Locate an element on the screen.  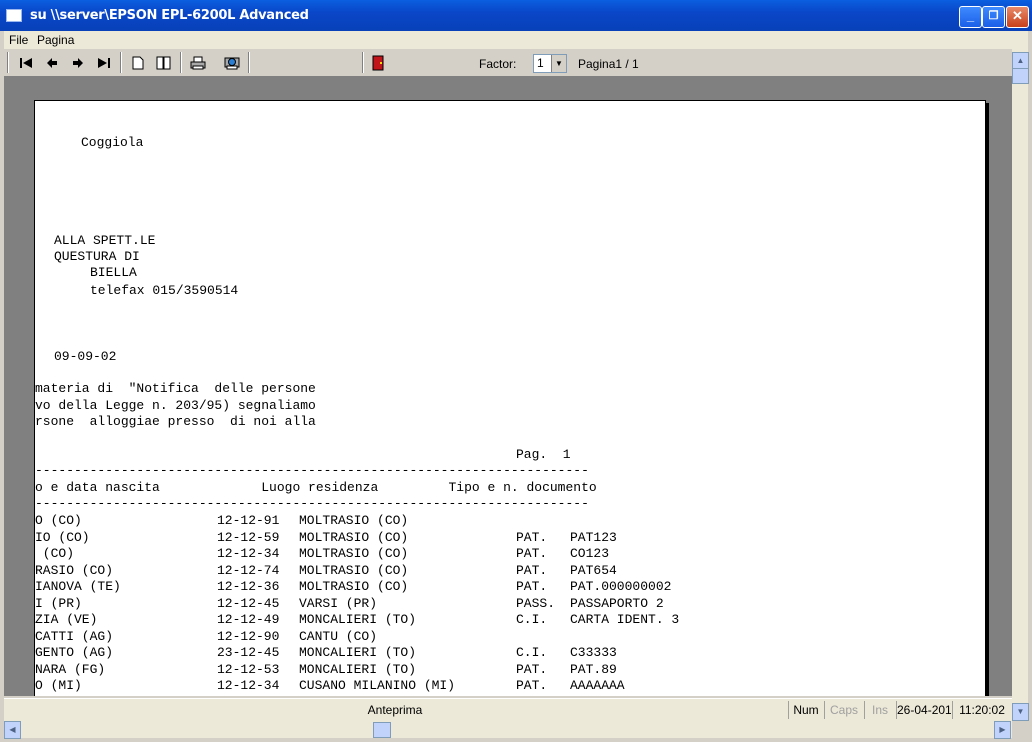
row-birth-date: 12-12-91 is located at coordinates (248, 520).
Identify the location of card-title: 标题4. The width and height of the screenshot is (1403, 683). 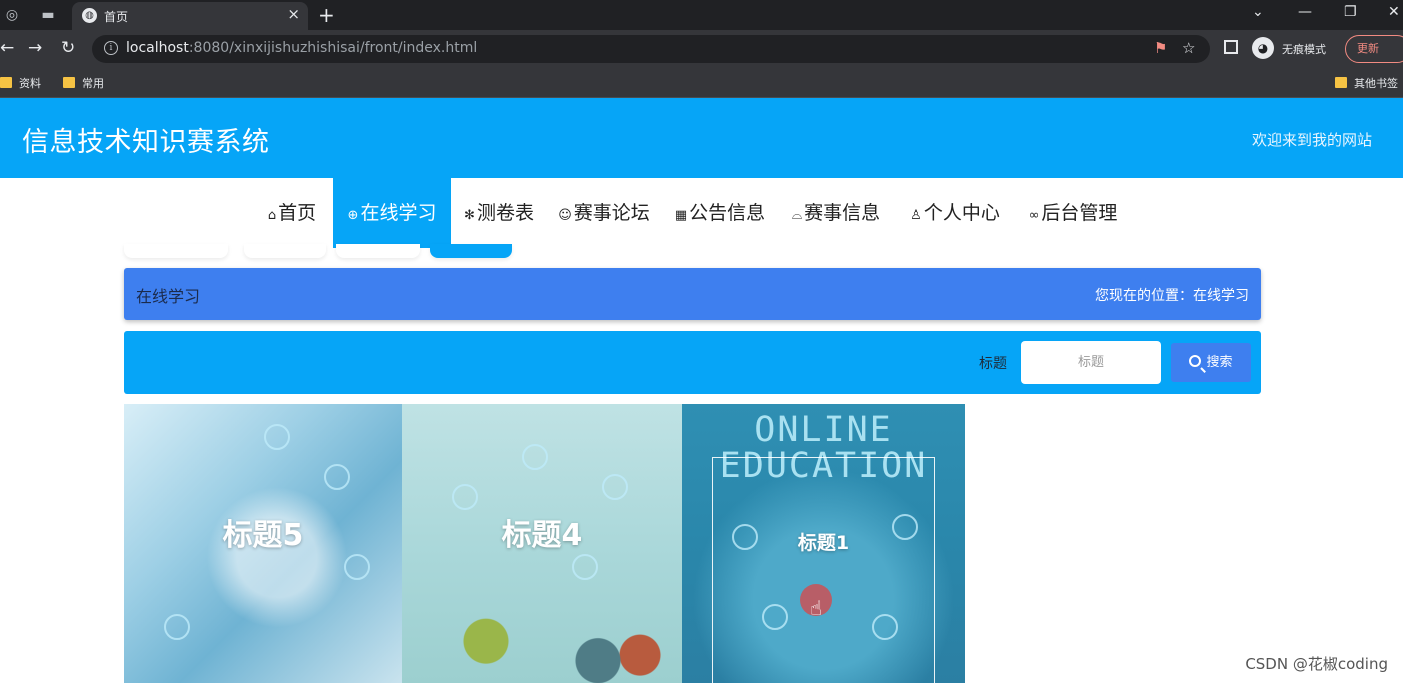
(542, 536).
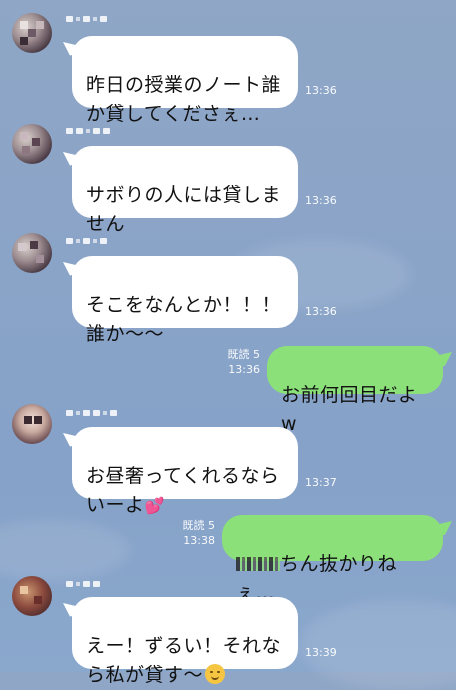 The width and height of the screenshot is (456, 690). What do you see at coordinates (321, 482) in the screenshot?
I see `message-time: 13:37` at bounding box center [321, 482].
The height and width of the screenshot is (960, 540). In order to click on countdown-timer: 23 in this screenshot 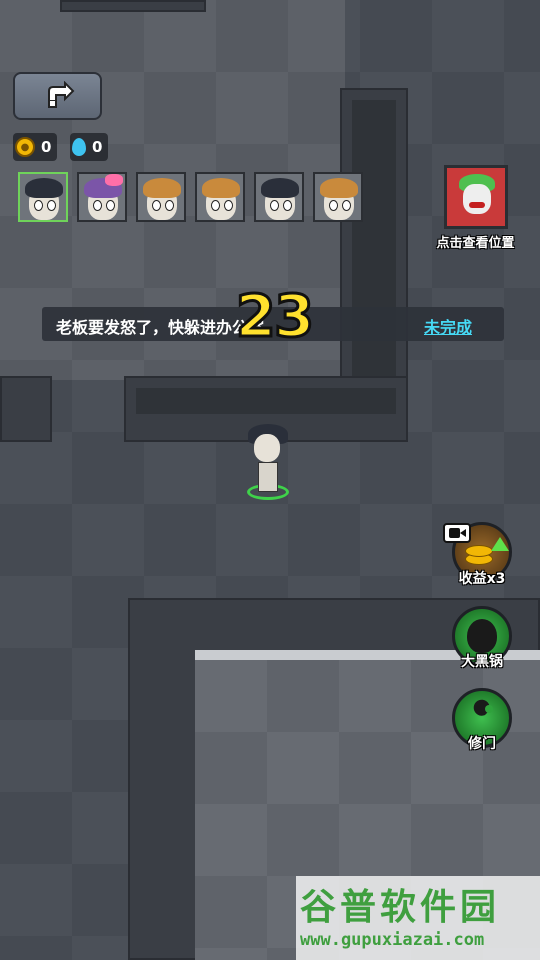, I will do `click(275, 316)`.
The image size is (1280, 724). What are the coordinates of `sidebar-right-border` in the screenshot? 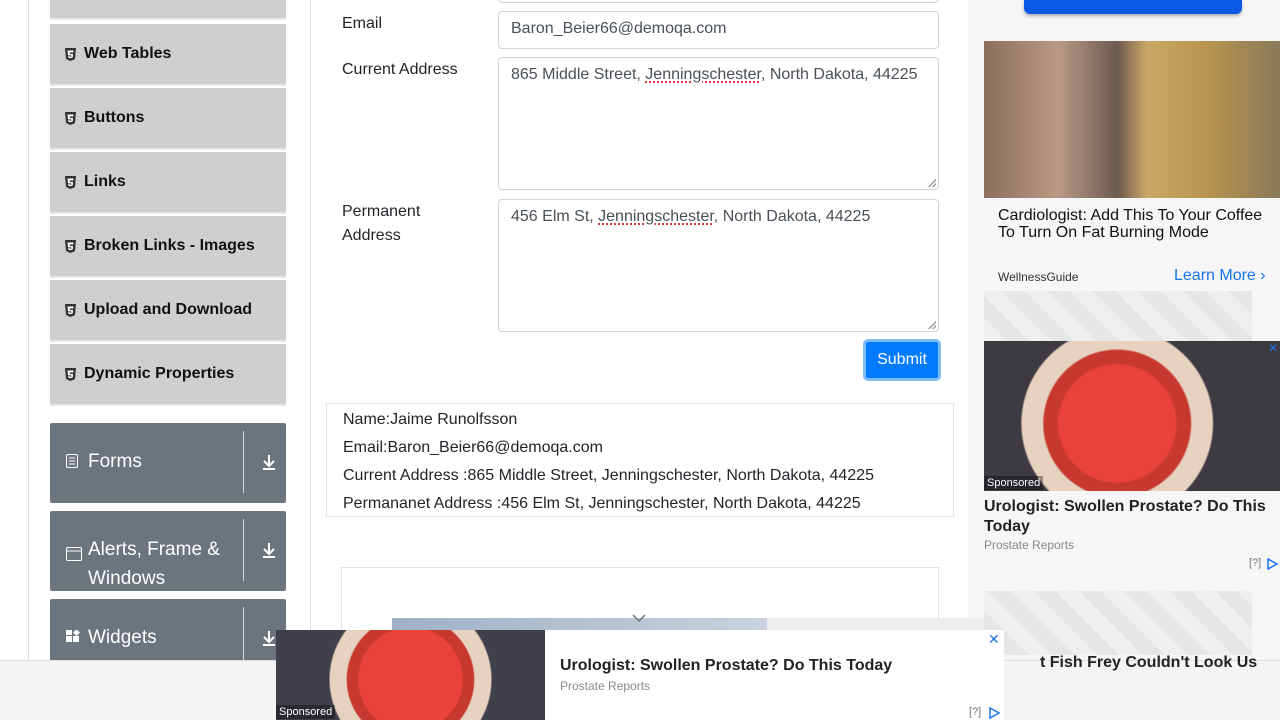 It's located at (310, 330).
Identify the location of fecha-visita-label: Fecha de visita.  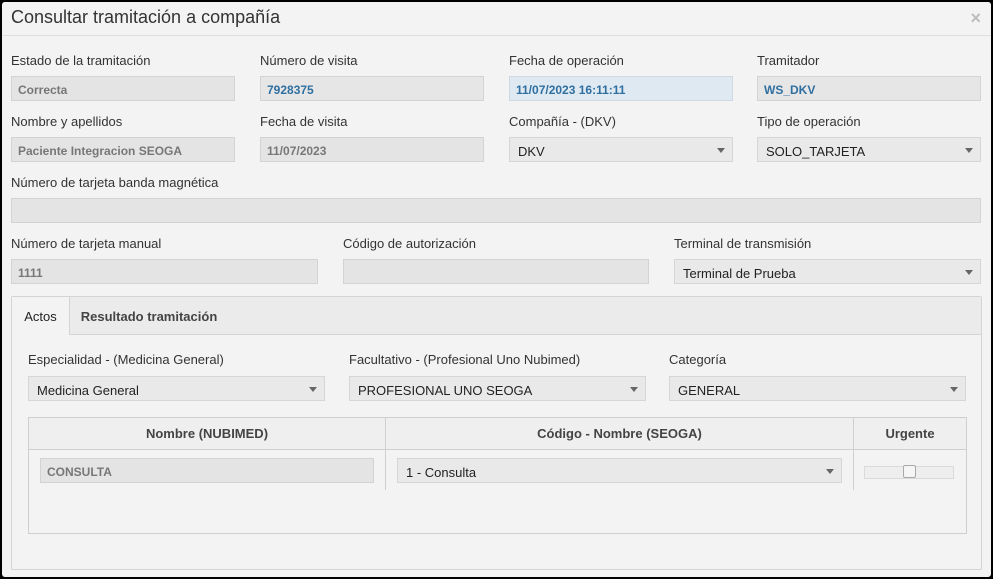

* * * *

(TASK DIRECTIONS) Starting at the top of the records and stopping after the line that contains "center [321, 482].", rewrite those lines with "card-title" swapped for "card-header" and nothing else changed. Leave the pictures out.

(REPLY TO THE EXERCISE)
Locate an element on the screen.  
row-birth-date: 12-12-91 is located at coordinates (248, 520).
Identify the location of card-header: 标题4. The width and height of the screenshot is (1403, 683). 
(542, 536).
 The width and height of the screenshot is (456, 690). What do you see at coordinates (321, 482) in the screenshot?
I see `message-time: 13:37` at bounding box center [321, 482].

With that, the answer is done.